China overfishing #richpeopleproblems

OK, more like #nolongerdesperatelypoorpeopleproblems.  But anyway, just as their new found appetite for energy has resulted in polar vortex in the US, their increasing appetite for fish that is not grown in ponds of poo is resulting in decimation of the oceans.  From Scientific American:

When it comes to the future of our seas, all that matters today is China.

According to the Food and Agriculture Organization of the United Nations (whose data on global fishing admittedly is rough but is also the best available), the U.S. eats about 7.5 million tons of fishes per year. Japan, which has about a third the population, eats 7.3 million tons.

That sounds like an overwhelming quantity—until you realize that China eats a whopping 50 million tons per year. China eats more fish protein than the next 10 countries combined. The country’s appetite is so big that the FAO has to separate its statistics into “World” and “World, excluding China.” China also accounts for 35 percent of the entire world’s fish production.

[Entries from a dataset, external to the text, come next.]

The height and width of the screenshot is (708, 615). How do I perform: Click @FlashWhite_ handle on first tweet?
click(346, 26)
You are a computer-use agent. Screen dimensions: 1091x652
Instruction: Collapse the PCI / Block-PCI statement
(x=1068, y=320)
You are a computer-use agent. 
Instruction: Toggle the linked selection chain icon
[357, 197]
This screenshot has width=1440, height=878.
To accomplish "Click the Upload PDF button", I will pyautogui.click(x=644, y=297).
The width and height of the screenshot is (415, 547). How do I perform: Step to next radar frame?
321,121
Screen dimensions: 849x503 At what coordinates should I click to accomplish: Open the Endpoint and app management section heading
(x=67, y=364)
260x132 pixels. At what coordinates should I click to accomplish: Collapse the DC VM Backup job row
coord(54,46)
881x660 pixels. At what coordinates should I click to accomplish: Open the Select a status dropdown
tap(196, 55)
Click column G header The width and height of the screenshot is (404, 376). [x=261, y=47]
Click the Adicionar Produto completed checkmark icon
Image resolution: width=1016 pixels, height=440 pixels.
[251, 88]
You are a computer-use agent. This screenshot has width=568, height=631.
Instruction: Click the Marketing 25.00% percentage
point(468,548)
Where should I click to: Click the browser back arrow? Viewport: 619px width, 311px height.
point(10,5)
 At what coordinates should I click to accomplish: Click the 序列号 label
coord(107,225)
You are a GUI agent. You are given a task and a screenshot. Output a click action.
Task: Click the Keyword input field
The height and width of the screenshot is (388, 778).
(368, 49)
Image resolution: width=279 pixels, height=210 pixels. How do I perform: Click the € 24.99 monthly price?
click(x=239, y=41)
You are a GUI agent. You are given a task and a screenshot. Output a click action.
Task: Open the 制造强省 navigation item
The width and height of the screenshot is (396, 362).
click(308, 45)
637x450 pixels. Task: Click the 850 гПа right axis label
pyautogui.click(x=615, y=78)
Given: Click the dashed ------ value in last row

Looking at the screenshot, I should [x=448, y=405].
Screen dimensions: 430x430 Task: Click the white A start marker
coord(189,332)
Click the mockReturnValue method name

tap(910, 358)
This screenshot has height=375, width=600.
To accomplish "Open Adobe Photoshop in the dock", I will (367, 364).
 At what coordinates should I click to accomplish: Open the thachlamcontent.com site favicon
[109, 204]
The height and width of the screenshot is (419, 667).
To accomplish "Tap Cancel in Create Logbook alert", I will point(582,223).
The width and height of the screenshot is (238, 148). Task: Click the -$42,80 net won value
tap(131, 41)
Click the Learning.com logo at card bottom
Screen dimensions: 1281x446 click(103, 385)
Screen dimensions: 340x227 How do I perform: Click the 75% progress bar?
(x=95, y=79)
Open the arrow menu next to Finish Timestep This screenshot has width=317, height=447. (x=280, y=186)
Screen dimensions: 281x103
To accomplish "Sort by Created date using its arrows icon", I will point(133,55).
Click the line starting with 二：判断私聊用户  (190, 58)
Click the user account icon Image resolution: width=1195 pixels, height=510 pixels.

…Access to fish stocks is becoming one of the signature conflict issues of the 21st century, and China seems to be sailing full-speed ahead with little regard for other nations. Last year China’s biggest fish distributor tried to take its shares public with a stock offering. In the draft summary it boasted that one of the reasons it would increase profits to shareholders was essentially that, as a Chinese company, it could ignore international rules of the high seas.

The gaff was a major embarrassment and eventually the distributor withdrew its offering. But the company was simply saying what everyone already knows: Fishing rules don’t apply to China. It’s difficult to punish poachers whose boats are owned by shell companies located in tax shelter nations and are regulated by a country that makes it a policy not to regulate wild fishing.

Chinese consumers today are worried that their lakes and waterways are not clean enough to be producing millions of tons of catfish, carp and eels every year—the water fouled by those very creatures as they grow. Increasingly, individuals who can afford it are looking to the open ocean, much the way their gluttonous neighbors across the Pacific have done for decades.This is what the situation comes down to: For centuries China has cultivated an incredible system of freshwater ponds to feed its population. But a wealthier middle class wants tuna, sea cucumber and abalone from around the world. If the Chinese middle class abandons traditional freshwater fishes, we can kiss ocean life as we know it good-bye.